#### Provided records ####

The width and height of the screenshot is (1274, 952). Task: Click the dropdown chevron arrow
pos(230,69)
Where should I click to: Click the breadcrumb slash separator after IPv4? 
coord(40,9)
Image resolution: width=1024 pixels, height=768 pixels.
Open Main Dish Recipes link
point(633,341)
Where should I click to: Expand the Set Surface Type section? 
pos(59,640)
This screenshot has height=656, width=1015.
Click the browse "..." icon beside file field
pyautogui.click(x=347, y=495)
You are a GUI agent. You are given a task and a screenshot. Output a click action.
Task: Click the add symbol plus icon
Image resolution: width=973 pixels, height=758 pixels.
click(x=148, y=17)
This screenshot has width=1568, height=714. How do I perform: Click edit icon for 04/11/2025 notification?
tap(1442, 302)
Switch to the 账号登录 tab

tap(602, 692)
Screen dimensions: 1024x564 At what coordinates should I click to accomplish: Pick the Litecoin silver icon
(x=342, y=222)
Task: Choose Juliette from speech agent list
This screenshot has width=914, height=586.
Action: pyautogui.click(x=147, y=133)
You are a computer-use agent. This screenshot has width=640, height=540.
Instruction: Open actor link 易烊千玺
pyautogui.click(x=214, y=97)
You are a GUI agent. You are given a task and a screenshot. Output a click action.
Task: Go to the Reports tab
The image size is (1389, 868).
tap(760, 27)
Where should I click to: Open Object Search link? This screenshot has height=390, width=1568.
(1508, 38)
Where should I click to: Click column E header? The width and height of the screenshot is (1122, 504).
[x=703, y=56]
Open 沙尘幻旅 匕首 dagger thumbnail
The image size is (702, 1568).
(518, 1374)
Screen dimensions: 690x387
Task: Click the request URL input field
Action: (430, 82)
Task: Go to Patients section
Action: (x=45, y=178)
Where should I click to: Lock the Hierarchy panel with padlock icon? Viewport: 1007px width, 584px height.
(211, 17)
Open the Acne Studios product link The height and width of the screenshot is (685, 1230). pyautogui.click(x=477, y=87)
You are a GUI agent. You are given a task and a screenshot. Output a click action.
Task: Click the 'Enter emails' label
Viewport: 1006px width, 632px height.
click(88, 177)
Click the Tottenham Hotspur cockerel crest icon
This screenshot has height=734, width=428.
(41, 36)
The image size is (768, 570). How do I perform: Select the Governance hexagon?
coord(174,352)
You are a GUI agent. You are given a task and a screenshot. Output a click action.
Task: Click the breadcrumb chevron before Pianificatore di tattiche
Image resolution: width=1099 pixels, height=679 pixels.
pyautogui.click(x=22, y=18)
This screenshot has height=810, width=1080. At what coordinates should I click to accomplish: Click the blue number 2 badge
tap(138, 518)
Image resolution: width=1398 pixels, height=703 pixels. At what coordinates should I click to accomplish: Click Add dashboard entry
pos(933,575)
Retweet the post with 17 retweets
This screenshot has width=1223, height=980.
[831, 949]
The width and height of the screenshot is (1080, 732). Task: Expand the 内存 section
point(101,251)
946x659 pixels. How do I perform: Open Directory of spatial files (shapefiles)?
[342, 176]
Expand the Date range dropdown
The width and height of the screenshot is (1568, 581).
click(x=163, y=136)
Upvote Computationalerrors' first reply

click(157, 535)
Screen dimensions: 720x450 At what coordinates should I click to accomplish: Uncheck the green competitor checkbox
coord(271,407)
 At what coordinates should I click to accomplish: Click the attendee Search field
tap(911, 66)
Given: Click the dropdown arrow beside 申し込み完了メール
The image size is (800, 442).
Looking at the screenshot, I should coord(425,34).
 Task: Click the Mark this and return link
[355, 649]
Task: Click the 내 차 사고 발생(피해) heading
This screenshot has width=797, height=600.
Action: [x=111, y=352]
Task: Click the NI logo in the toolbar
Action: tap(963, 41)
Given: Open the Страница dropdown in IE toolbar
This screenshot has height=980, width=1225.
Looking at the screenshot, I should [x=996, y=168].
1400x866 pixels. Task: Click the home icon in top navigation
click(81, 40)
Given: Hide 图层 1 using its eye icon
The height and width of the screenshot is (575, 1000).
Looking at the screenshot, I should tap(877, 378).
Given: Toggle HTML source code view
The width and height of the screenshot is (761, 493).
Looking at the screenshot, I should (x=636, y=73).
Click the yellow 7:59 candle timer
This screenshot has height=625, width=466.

####

Exercise goal
The answer must reproduce all of the entries exactly.

Answer below
The width and height of the screenshot is (1274, 952). Task: Click the dropdown chevron arrow
pos(230,69)
Where should I click to: Click the breadcrumb slash separator after IPv4? 
coord(40,9)
Image resolution: width=1024 pixels, height=768 pixels.
Open Main Dish Recipes link
point(633,341)
Where should I click to: Expand the Set Surface Type section? 
pos(59,640)
This screenshot has height=656, width=1015.
Click the browse "..." icon beside file field
pyautogui.click(x=347, y=495)
You are a GUI agent. You are given a task and a screenshot. Output a click action.
Task: Click the add symbol plus icon
Image resolution: width=973 pixels, height=758 pixels.
click(x=148, y=17)
This screenshot has width=1568, height=714. How do I perform: Click edit icon for 04/11/2025 notification?
tap(1442, 302)
Switch to the 账号登录 tab

tap(602, 692)
Screen dimensions: 1024x564 At what coordinates should I click to accomplish: Pick the Litecoin silver icon
(x=342, y=222)
Task: Choose Juliette from speech agent list
This screenshot has width=914, height=586.
Action: pyautogui.click(x=147, y=133)
You are a computer-use agent. This screenshot has width=640, height=540.
Instruction: Open actor link 易烊千玺
pyautogui.click(x=214, y=97)
You are a GUI agent. You are given a task and a screenshot. Output a click action.
Task: Go to the Reports tab
The image size is (1389, 868).
tap(760, 27)
Where should I click to: Open Object Search link? This screenshot has height=390, width=1568.
(1508, 38)
Where should I click to: Click column E header? The width and height of the screenshot is (1122, 504).
[x=703, y=56]
Open 沙尘幻旅 匕首 dagger thumbnail
The image size is (702, 1568).
(518, 1374)
Screen dimensions: 690x387
Task: Click the request URL input field
Action: (430, 82)
Task: Go to Patients section
Action: (x=45, y=178)
Where should I click to: Lock the Hierarchy panel with padlock icon? Viewport: 1007px width, 584px height.
(211, 17)
Open the Acne Studios product link The height and width of the screenshot is (685, 1230). pyautogui.click(x=477, y=87)
You are a GUI agent. You are given a task and a screenshot. Output a click action.
Task: Click the 'Enter emails' label
Viewport: 1006px width, 632px height.
click(88, 177)
Click the Tottenham Hotspur cockerel crest icon
This screenshot has height=734, width=428.
(41, 36)
The image size is (768, 570). How do I perform: Select the Governance hexagon?
coord(174,352)
You are a GUI agent. You are given a task and a screenshot. Output a click action.
Task: Click the breadcrumb chevron before Pianificatore di tattiche
Image resolution: width=1099 pixels, height=679 pixels.
pyautogui.click(x=22, y=18)
This screenshot has height=810, width=1080. At what coordinates should I click to accomplish: Click the blue number 2 badge
tap(138, 518)
Image resolution: width=1398 pixels, height=703 pixels. At what coordinates should I click to accomplish: Click Add dashboard entry
pos(933,575)
Retweet the post with 17 retweets
This screenshot has width=1223, height=980.
[831, 949]
The width and height of the screenshot is (1080, 732). Task: Expand the 内存 section
point(101,251)
946x659 pixels. How do I perform: Open Directory of spatial files (shapefiles)?
[342, 176]
Expand the Date range dropdown
The width and height of the screenshot is (1568, 581).
click(x=163, y=136)
Upvote Computationalerrors' first reply

click(157, 535)
Screen dimensions: 720x450 At what coordinates should I click to accomplish: Uncheck the green competitor checkbox
coord(271,407)
 At what coordinates should I click to accomplish: Click the attendee Search field
tap(911, 66)
Given: Click the dropdown arrow beside 申し込み完了メール
The image size is (800, 442).
Looking at the screenshot, I should coord(425,34).
 Task: Click the Mark this and return link
[355, 649]
Task: Click the 내 차 사고 발생(피해) heading
This screenshot has width=797, height=600.
Action: [x=111, y=352]
Task: Click the NI logo in the toolbar
Action: tap(963, 41)
Given: Open the Страница dropdown in IE toolbar
This screenshot has height=980, width=1225.
Looking at the screenshot, I should [x=996, y=168].
1400x866 pixels. Task: Click the home icon in top navigation
click(81, 40)
Given: Hide 图层 1 using its eye icon
The height and width of the screenshot is (575, 1000).
Looking at the screenshot, I should tap(877, 378).
Given: Toggle HTML source code view
The width and height of the screenshot is (761, 493).
Looking at the screenshot, I should (x=636, y=73).
Click the yellow 7:59 candle timer
This screenshot has height=625, width=466.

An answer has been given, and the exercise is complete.